Added document types for Intermodal Freight Management: Goods Item Itinerary, Transport Execution Plan, Transport Execution Plan Request, Transport Progress Status, Transport Progress Status Request, Transport Service Description, Transport Service Description Request, Transportation Status, Transportation Status Request

Added document type for Utility billing: Utility Statement

Added supplementary document types: Document Status, Document Status Request

==== Document types added in UBL 2.2 (2018) ====
http://docs.oasis-open.org/ubl/UBL-2.2.html
Added document types for eTendering: Enquiry, Enquiry Response, Expression Of Interest Request, Expression Of Interest Response, Qualification Application Request, Qualification Application Response, Tender Contract, Tender Status, Tender Status Request, Tender Withdrawal, Unsubscribe From Procedure Request, Unsubscribe From Procedure Response

Added document types for transportation: Weight Statement

Added document types for business directories and agreements: Business Card, Digital Agreement, Digital Capability

==== Document types added in UBL 2.3 (2021) ====
Added document types for transportation: Common Transportation Report, Export Customs Declaration, Goods Certificate, Goods Item Passport, Import Customs Declaration, Manifest, Proof Of Reexportation, Proof Of Reexportation Reminder, Proof Of Reexportation Request, Transit Customs Declaration.

* _Given data_

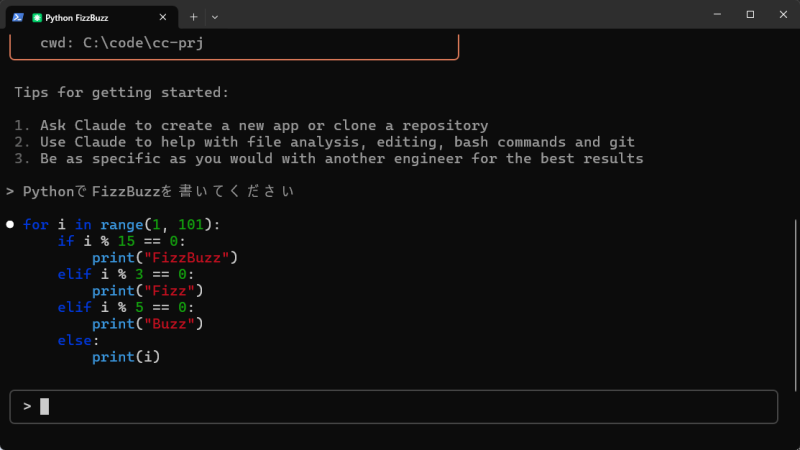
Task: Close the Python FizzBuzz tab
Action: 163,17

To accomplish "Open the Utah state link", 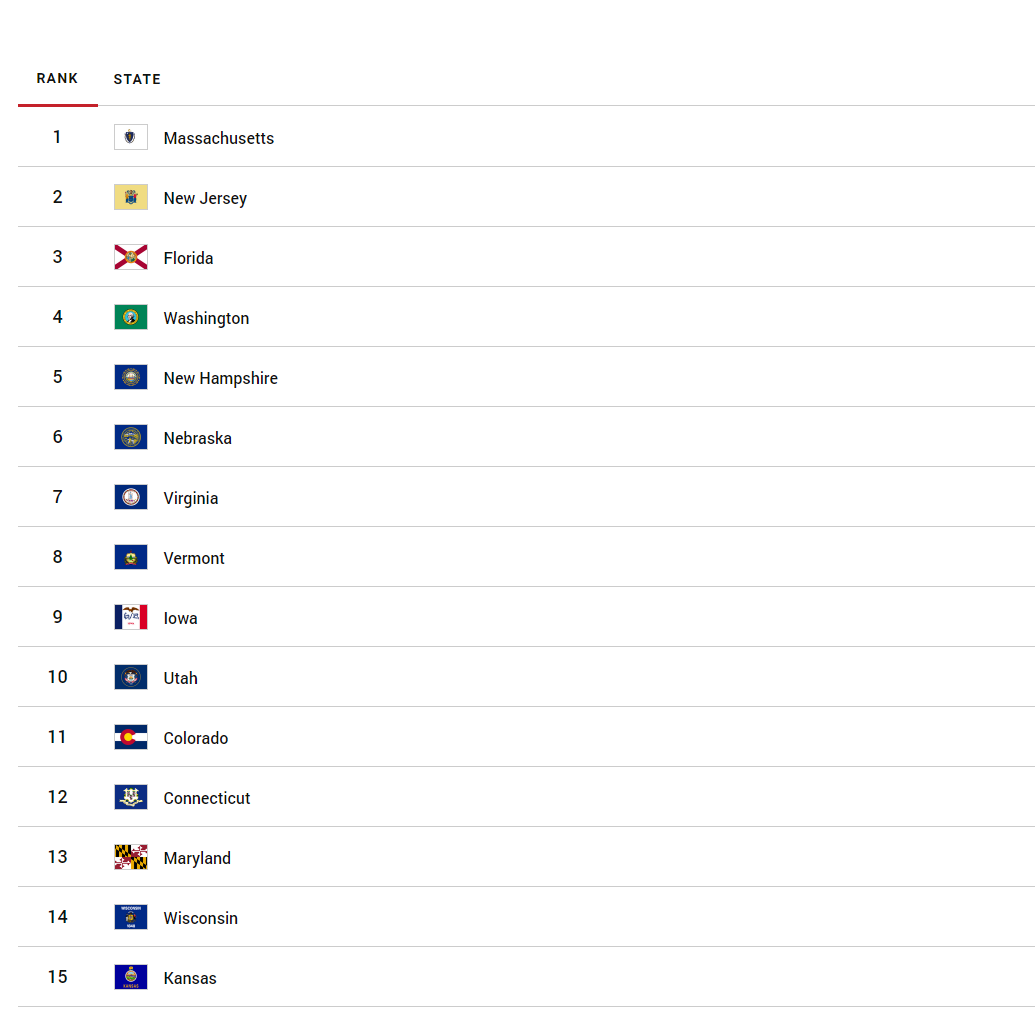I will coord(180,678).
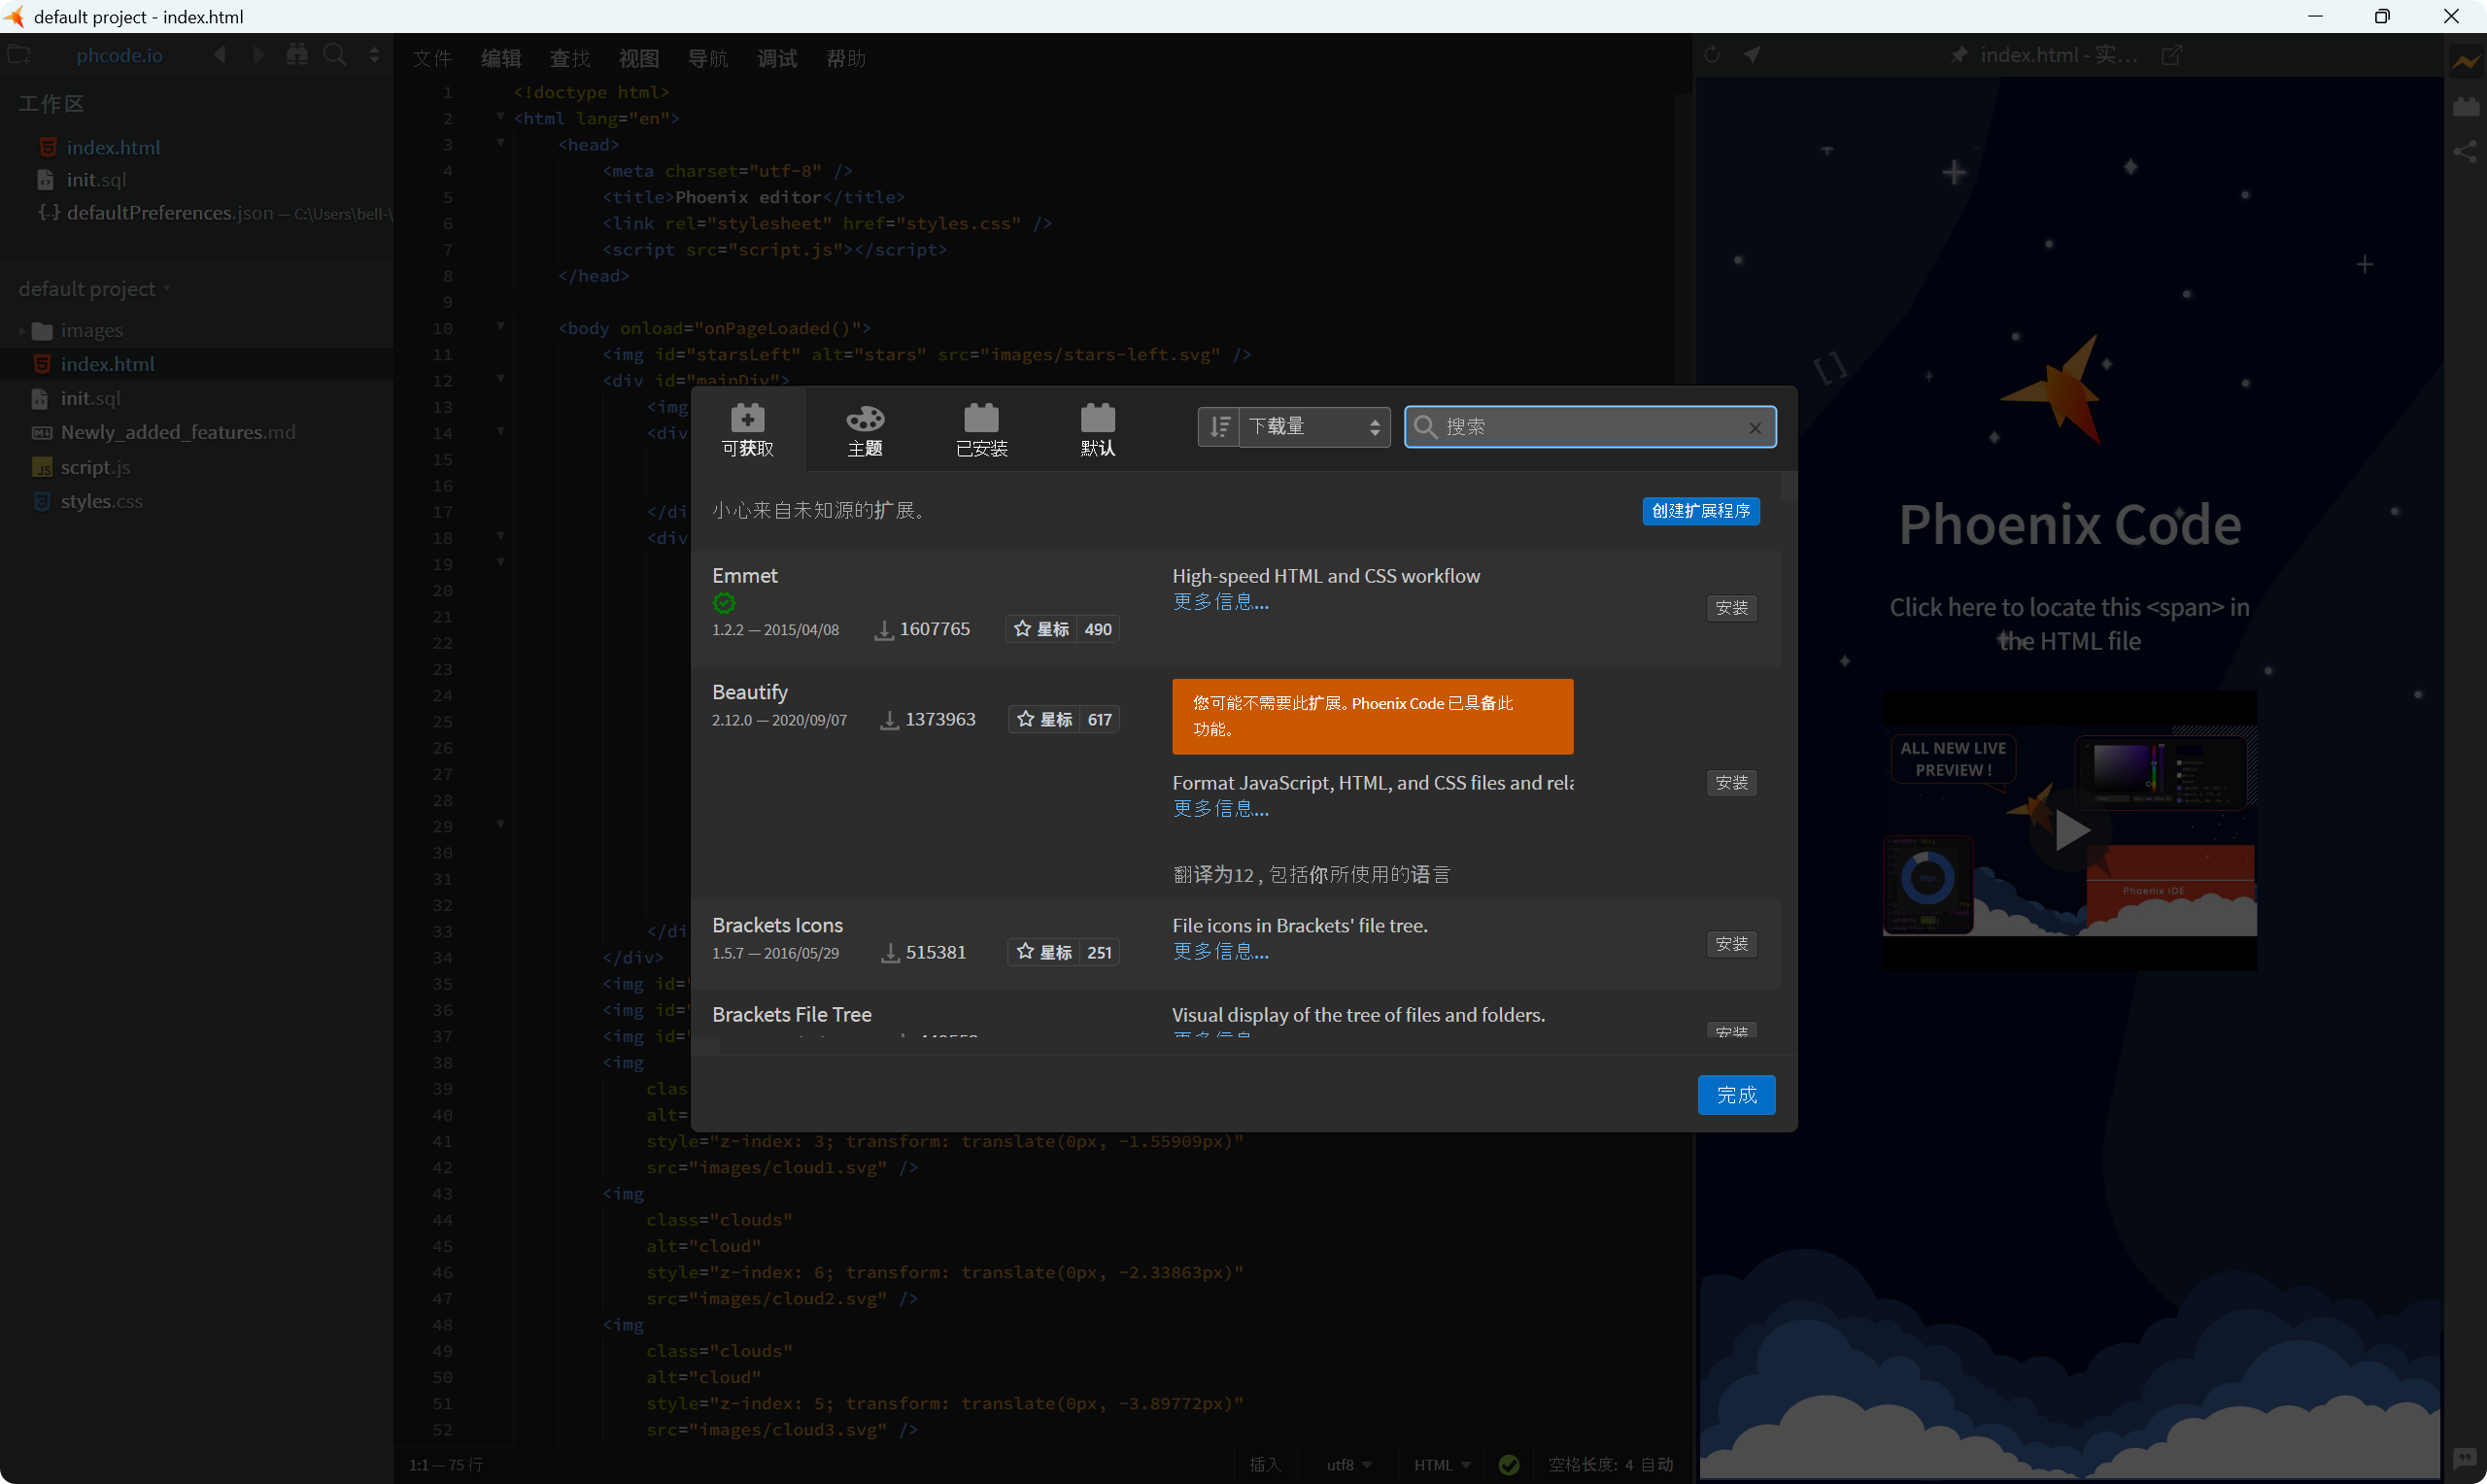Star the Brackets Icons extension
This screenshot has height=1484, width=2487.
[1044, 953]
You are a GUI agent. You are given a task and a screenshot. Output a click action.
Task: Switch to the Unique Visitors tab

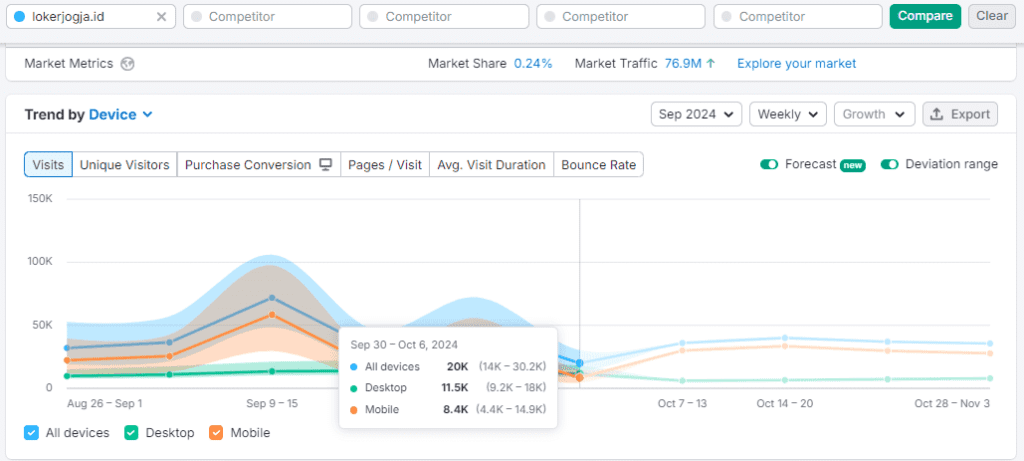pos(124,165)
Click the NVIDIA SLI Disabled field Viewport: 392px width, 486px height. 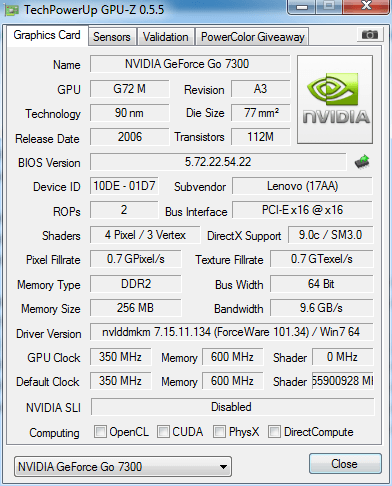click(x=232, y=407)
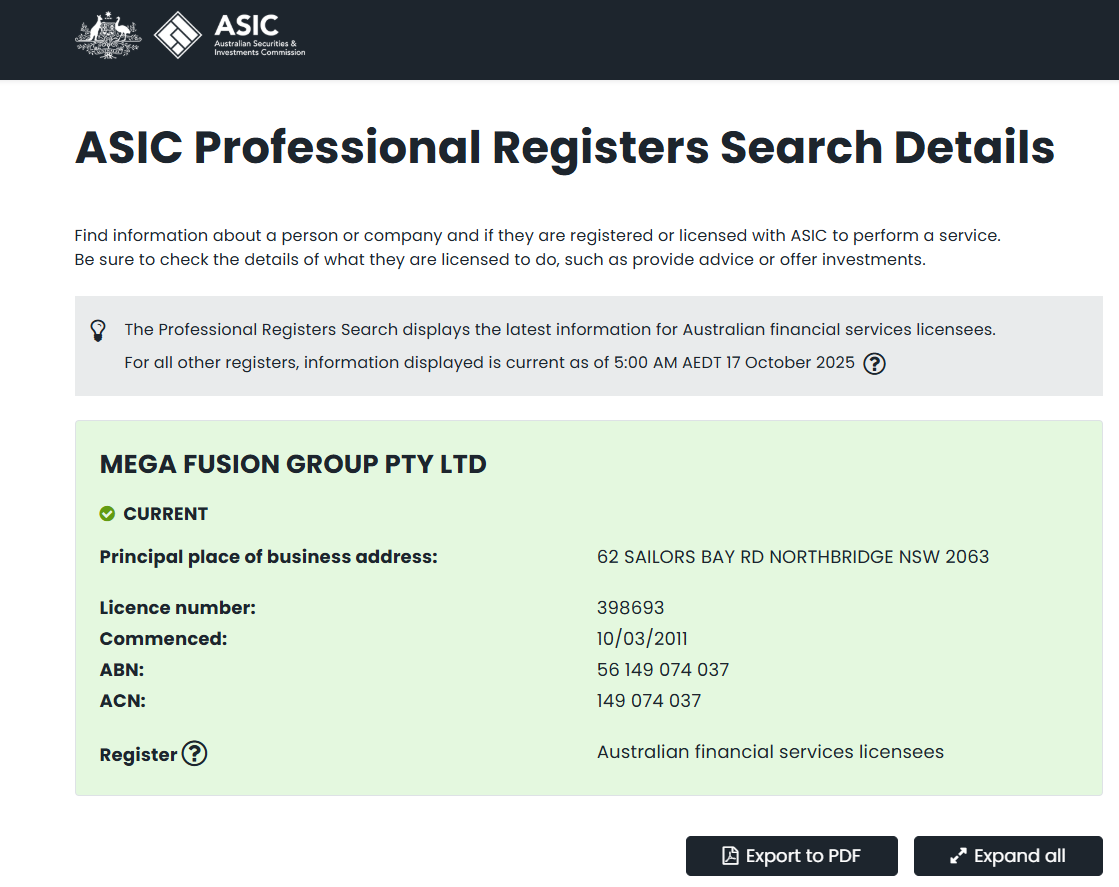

* _Written tasks_
A. Answer these questions from the UBL document-type list:
(i) Which document type was added for utility billing?
(ii) In which year was UBL 2.2 released?
(iii) Which document types did UBL 2.2 add for business directories and agreements?
B. Go on with the UBL document-type list, picking up after its final line.
The listing is separate material from the UBL document-type list.

* _Task results_
A.
(i) Utility Statement
(ii) 2018
(iii) Business Card, Digital Agreement, Digital Capability

B.
==== Document types added in UBL 2.4 (2024) ====
Added document types: Business Information, Purchase Receipt

==== Document types added in UBL 2.5 (2026) ====
Added document types: Delivery Note, Invoice Status Request, Invoice Status Response, Work Report, Procurement Status, Procurement Status Request, Waste Movement, Waste Notification

== Global adoption and implementation ==

=== Northern European Subset - NESUBL ===
As part of the Northern European cooperation on e-commerce and e-procurement, representatives from Denmark, Sweden, Norway, Finland, UK and Iceland set up a working group for developing a Northern European subset of UBL 2.0 documents. The main focus of NES is to define the semantic use of UBL 2.0 as applied to specific business processes. To achieve this the UBL 2.0 standard is restricted on additional levels by using "profiles" that apply to defined business situations. The use of individual elements is specifically described to avoid conflicting interpretation. Additionally each country has developed guidelines that describe the application of the NESUBL subset to domestic business practices. The goal is to enable companies and institutions to implement e-commerce by agreeing to a specific profile and thus eliminate the need for bilateral implementation. Additional countries have shown interest in joining the work. The NESUBL subset was published in March 2007.

Since its publication, NESUBL subset has influenced government eProcurement initiatives across Europe, for example in Denmark, Sweden, Norway, Iceland, The Netherlands, Turkey. It is also the basis for an eProcurement initiative, ePrior, by the European Commission, Directorate General's of the European Commission, starting with the Directorate General for Information Technology (DIGIT). It is also the basis of the syntax for business documents created by the CEN/BII (Business Interoperability Initiative).

=== European-wide deployment of UBL in PEPPOL ===
PEPPOL adopts the work products of CEN/TC434 and CEN/TC440 that include UBL customizations and syntax serializations of different document types for European business processes. The goal of PEPPOL is to enable public procurement across borders within the EU.

It was reported that CEN/TC434 has unanimously agreed to endorse UBL as one of two syntaxes complying with the forthcoming European Norm on e-Invoicing and will be listed in a specific CEN Technical Specification.

These efforts support Directive 2014/55/EU on electronic invoicing in public procurement in Europe.

On March 3, 2017, this summary update of recent announcements was published, including references to Austria, Belgium, Denmark, Italy (Emilia-Romagna region), Netherlands, Norway, Sweden.

Denmark

In December 2003 Denmark legislated the mandatory use of a customization of UBL 0.7, using the OIOXML specification, for electronic invoicing for government procurement starting February 2005. In March 2010 Denmark legislated the mandatory use of a customization of UBL 2.0, using the OIOUBL specification.

In 2011 the Danish government documented savings of €500,000,000 having used UBL.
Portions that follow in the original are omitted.